Carcinization is the tendency of reality to keep making things into Crabs or Crab-like creatures. (De-Carcinization is when it goes the other way, and in fact there’s evidence of oscillation between the two states.) It’s the sort of thing that sounds fantastically interesting, the shallow end of the thinking pool, but then leaves you confused as to what to do with that information – you can’t fully stop it, and there’s no reason you might specifically want to. And whatever crab-making is happening now doesn’t really affect you in the short or even long-term – it’s just happening.
What I discovered, this late in life, is I turn everything into an inbox. Again, I’m not sure this is going to change your existence or opinion in any way, but here we are.

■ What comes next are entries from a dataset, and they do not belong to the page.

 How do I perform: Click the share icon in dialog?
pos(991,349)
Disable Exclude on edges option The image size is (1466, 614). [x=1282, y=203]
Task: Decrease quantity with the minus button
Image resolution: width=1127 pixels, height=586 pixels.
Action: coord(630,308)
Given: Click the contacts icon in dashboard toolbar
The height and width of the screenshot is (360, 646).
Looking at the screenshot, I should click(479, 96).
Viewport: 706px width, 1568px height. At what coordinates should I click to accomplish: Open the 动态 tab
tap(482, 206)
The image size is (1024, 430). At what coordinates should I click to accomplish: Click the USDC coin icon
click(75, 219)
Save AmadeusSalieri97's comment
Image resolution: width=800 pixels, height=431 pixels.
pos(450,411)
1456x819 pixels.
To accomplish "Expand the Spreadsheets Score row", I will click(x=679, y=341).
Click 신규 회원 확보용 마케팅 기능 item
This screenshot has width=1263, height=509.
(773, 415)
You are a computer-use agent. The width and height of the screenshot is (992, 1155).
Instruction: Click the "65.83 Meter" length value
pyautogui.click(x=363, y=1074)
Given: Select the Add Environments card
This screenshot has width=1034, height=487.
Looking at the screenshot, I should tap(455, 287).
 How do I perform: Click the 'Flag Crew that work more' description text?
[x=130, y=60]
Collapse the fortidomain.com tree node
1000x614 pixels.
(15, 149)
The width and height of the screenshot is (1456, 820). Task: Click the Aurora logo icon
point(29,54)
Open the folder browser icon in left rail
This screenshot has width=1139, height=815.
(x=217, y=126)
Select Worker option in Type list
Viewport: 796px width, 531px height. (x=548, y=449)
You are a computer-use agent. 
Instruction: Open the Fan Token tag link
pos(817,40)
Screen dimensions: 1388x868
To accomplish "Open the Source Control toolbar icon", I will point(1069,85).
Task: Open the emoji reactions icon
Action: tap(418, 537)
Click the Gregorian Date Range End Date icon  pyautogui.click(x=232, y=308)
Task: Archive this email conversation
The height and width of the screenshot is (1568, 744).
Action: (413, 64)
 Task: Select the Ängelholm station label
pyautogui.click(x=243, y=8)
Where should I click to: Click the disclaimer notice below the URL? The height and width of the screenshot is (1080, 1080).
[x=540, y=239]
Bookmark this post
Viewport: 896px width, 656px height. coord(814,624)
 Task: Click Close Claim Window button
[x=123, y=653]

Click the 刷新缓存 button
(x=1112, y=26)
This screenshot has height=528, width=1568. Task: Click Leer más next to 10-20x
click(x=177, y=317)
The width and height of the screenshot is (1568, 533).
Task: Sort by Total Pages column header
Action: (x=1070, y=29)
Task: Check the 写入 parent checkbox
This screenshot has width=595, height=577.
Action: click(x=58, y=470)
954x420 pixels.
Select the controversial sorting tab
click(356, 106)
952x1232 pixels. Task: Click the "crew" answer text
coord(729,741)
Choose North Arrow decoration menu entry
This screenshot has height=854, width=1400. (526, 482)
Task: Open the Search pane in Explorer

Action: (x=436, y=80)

In the dim mists of decades ago, I appear to have launched into a serialization of projects that I’ve never recovered from, making piles of to-dos and tasks and then attacking them, often at the expense of all else, for hours and hours. The earliest efforts of what became TEXTFILES.COM was me gathering textfiles from all sorts of bulletin board systems, logging in to grab copies and take text-based snapshots of what was there, then dragging it home into piles of floppy disks, with the goal of…. well, something. I started calling the disks “The Works, Disk _____” as I visualized, at 13, that I would one day have a BBS called The Works and these disks would be the starting seed vault that it would grow from. The fact this happened is quite remarkable to me, but it happened. The Works BBS under Jason became the Works BBS under David and then Matt and then Others, and I then took the textfiles of The Works BBS and it became a site, itself a collection of descriptions that came because I created a second Inbox, one of describing roughly 50,000 files by myself.
That all seems like a rather straightforward observation, except it turns out that nearly everything I am doing, in all situations, has become an inbox, a collection of waiting piles of transferred or fetched tasks that require some sort of response, acknowledgement, or process as a result.
All this to say, that’s why this weblog hasn’t seen a real update in years.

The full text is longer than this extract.